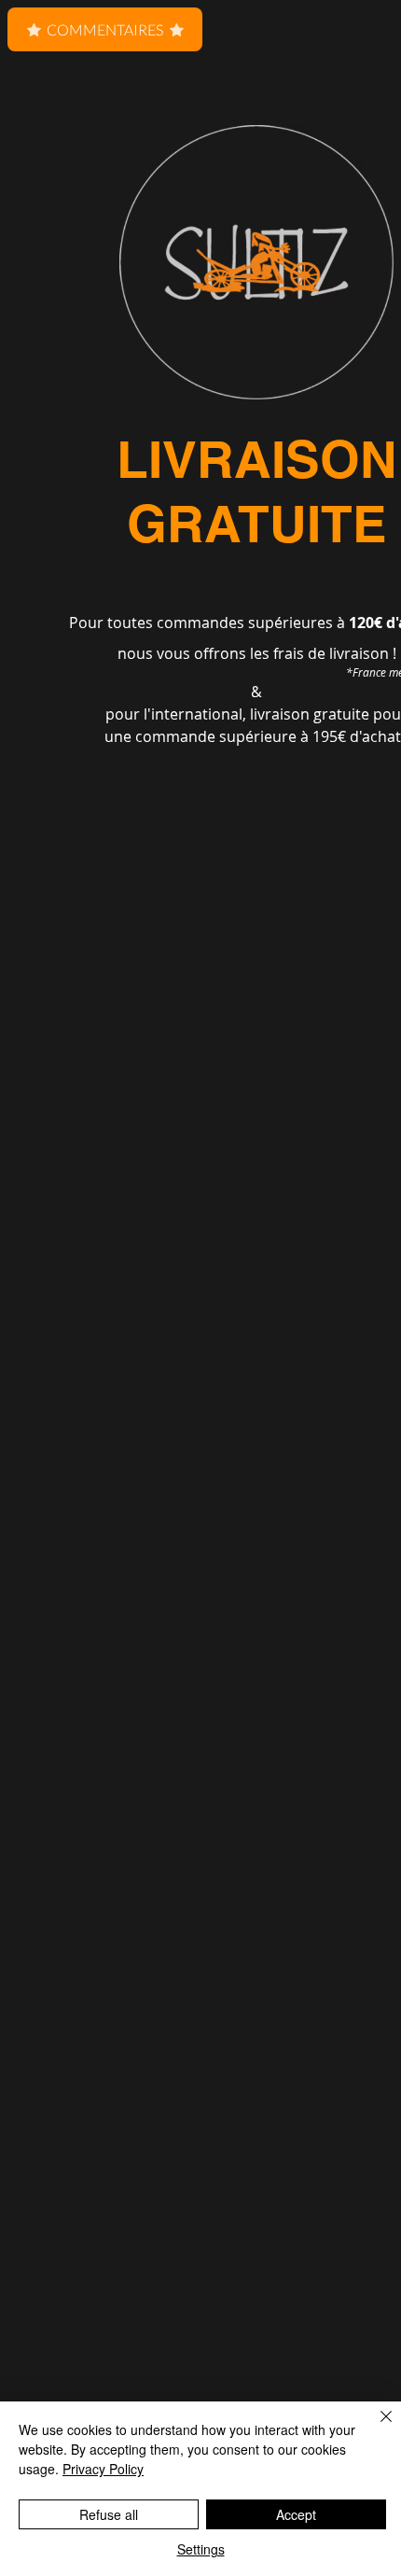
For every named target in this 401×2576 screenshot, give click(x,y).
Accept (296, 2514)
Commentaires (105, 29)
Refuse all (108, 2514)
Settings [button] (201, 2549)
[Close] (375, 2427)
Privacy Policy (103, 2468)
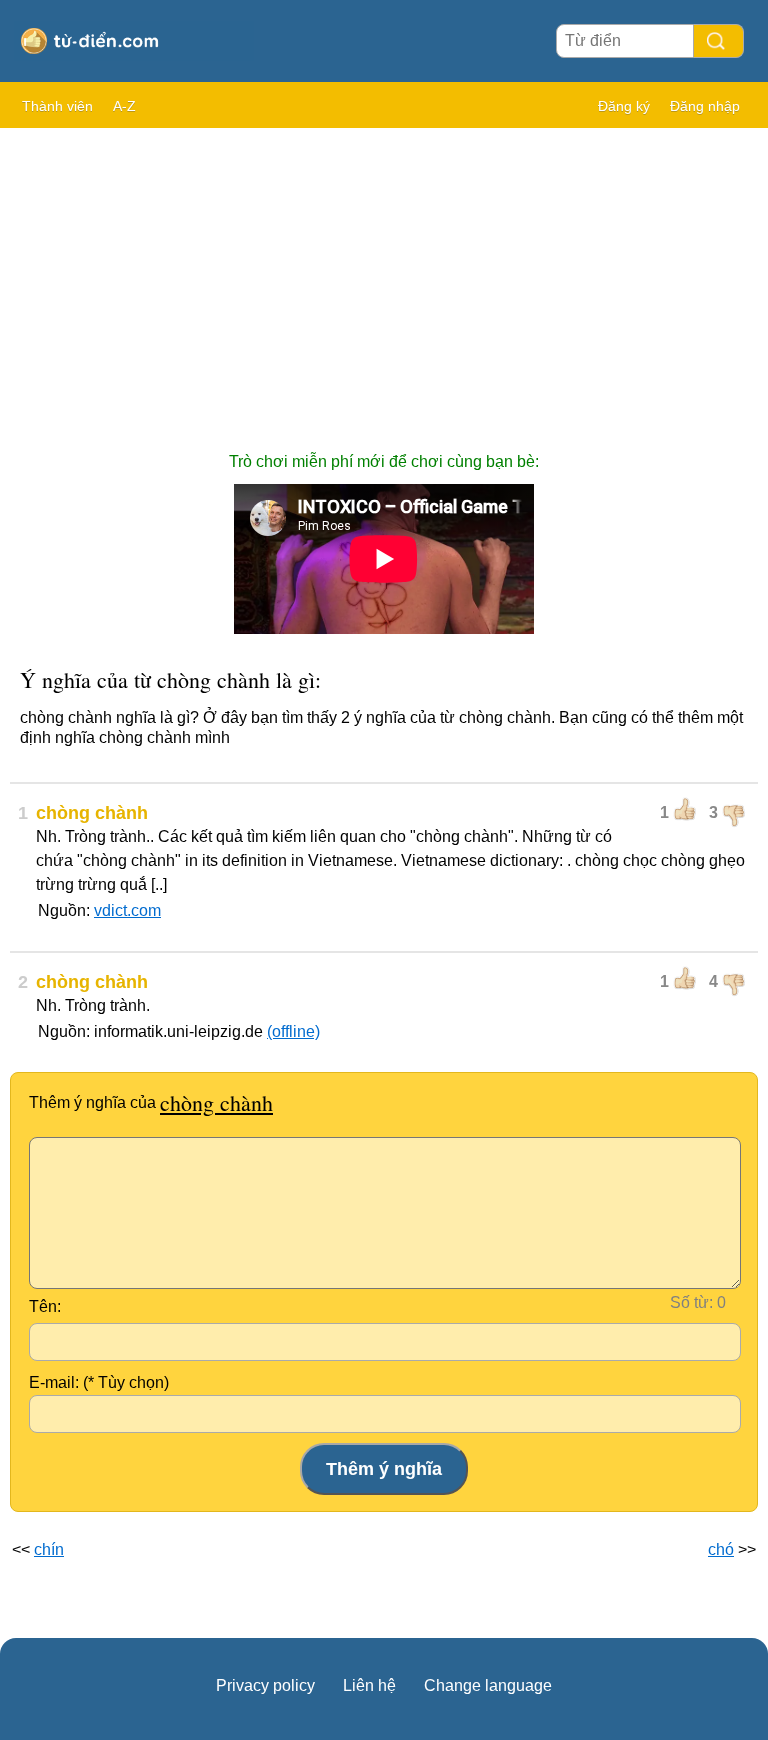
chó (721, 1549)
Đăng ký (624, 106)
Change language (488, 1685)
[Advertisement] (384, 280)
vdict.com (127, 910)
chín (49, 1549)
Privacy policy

————

TASK STATEMENT =
When you retype the data above, match every line exactly and leave the pictures behind.

OUTPUT FOR THIS EXERCISE =
For every named target in this 401×2576 screenshot, give click(x,y).
Accept (296, 2514)
Commentaires (105, 29)
Refuse all (108, 2514)
Settings [button] (201, 2549)
[Close] (375, 2427)
Privacy Policy (103, 2468)
chó (721, 1549)
Đăng ký (624, 106)
Change language (488, 1685)
[Advertisement] (384, 280)
vdict.com (127, 910)
chín (49, 1549)
Privacy policy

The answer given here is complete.